Set artificial constraints
The beginning may seem artificial and strained, but you have got to learn how to separate your work from your personal life. When you’re at work, you don’t do the laundry, you don’t shop online – you’re working! But there are two things you wait for, like every other office worker in the world: lunch hour, which you won’t be eating by your computer; and your standard checkout time. When these come, my system is simple: I stop working and I get out of my little home office.
The next thing to remember is making sure your office doesn’t take over your home. Don’t use other rooms for work on a regular basis. If you have a favorite chair where you sit and read or watch television, don’t use it for working. Because, believe me, after a while, you won’t feel that chair is a relaxing spot at all.
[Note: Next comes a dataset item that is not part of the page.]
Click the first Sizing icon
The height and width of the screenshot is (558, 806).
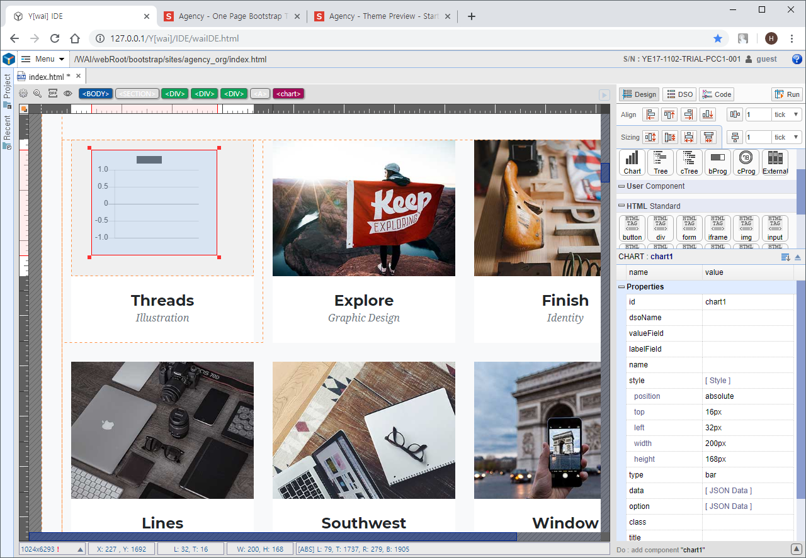coord(650,137)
Make your schedule your boss
When I tell people I work from home, the first thing they usually say is: you probably take an afternoon nap. Well, sometimes I do, but only after I’ve completed all my tasks for that day. Because working from home doesn’t mean time off, and I can’t open my day with a margarita – as much as I sometimes want to. Working from home means you’re your own boss, and knowing what exactly you need to do. Most times, by the way, that to-do list is longer than the allotted time I set myself for work.
So I start my working week writing down the bigger tasks I have to complete that week. I then break them down to smaller tasks and divide them logically throughout the week, while remembering that not all days are created equal. We all have our stronger days, when you push forward with zeal, and our weaker days, when everything moves at a snail’s pace. So customize your to-do list to your internal rhythm.
Give yourself a day off
Full-time employees have days off, and you’re not exempt from them either. We all have to schedule some days off to recharge. I give myself one day off each month, and the only rule I have is this: Get out of the house! I can read a book in a coffee shop, go to an exhibit I’ve wanted to check out, go to the market or a matinee, meeting friends. In short, I can do anything I want – except turning on that laptop.